Au Palais-Tepee, dans le bureau ovale, non plutôt hexagonal étant donné que cela se passe en France, une réunion restreinte de crise va se tenir.Elle se tiendra donc dans un grand bureau carré devenu hexagonal après de gros travaux de réfection pour donner à cette pièce une élégance toute française.

Un des murs possède des fenêtres mais sur leurs vitres sont collés des films bleus qui masquent la lumière. Ce qui n’est pas très utile étant donné que ce bureau se trouve au 3ème sous-sol du palais, et que les fenêtres sont donc factices.

Le sol est recouvert d’un genre de moquette épaisse en mousse qui absorbe les vibrations des déplacements des occupants. Cela donne un air cocasse pour marcher, car pour certains, ils ont une démarche chaloupée tels des marins de retour au port après un long séjour en mer. Pour d’autres marcheurs, cela donne l’impression qu’ils sont un peu ivres et doivent se rééquilibrer à tout instant… ce qui est normal compte tenu de la provenance des hommes de la nouvelle tribu du Grand Chef.

Avec les travaux pour transformer une pièce carrée en un bureau hexagonal, il a fallu créer six murs comportant de nombreuses portes. Certaines d’entre elles aboutissent à des placards et d’autres sont de véritables portes, mais elles ne se distinguent pas les unes des autres. Des plaques de mousse bosselées comme des boîtes d’œufs recouvrent les murs, les fameuses portes et le plafond ; cette fois-ci pour amortir les ondes sonores et électromagnétiques (un peu comme une chambre anéchoïque).Cette particularité technique utilisée principalement dans les laboratoires spécialisés est assez désagréable pour les humains qui les fréquentent car tous les sons sont amortis en donnant une impression de surdité, et on ne perçoit pas le retour sonore habituel de la vie courante.
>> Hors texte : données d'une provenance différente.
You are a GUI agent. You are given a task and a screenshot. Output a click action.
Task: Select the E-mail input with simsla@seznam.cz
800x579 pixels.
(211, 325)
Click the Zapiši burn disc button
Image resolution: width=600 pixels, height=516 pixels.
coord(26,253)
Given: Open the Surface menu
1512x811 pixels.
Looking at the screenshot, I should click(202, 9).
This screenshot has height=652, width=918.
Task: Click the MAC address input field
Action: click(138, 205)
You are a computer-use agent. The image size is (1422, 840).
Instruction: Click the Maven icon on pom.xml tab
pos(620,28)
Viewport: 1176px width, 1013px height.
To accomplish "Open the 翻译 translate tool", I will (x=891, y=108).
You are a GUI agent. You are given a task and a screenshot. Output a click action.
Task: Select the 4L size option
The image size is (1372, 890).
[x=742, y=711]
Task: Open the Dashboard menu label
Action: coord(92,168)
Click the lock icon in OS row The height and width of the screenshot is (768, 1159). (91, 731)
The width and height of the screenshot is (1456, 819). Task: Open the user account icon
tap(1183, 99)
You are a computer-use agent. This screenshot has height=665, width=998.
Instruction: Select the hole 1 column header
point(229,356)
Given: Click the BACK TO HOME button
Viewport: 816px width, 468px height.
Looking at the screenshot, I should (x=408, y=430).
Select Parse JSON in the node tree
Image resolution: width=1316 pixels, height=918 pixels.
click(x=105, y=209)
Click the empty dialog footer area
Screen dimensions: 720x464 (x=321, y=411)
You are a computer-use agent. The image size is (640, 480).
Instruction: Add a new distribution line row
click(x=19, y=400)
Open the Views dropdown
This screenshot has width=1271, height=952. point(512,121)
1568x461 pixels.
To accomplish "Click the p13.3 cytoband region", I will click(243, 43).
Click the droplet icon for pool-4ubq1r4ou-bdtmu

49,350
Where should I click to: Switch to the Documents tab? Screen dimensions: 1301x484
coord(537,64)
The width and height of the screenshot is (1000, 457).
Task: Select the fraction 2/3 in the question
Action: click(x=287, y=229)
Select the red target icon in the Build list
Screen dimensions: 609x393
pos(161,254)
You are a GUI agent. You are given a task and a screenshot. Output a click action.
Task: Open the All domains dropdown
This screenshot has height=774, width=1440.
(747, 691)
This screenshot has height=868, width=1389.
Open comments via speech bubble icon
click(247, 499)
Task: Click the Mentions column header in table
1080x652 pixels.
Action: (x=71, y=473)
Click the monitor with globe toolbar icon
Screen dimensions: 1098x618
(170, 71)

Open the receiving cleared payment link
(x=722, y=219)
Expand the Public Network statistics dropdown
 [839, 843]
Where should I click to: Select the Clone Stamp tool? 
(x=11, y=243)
Ce bureau hexagonal ne comporte pas beaucoup de mobilier si ce n’est une superbe table massive en bois. Elle est hexagonale également mais le personnel qui l’a installée n’a pas, comme on dit, le compas dans l’œil. Elle n’est ni centrée, ni en correspondance avec les six côtés de la pièce. Il y a également une dizaine de chaises qui semblent bien confortables mais personne, n’ose vraiment s’asseoir, du fait de la moquette épaisse en mousse. Ceux qui ont essayé ont basculé en arrière, et ceux qui ont réussi à s’asseoir ont eu de la difficulté à se lever.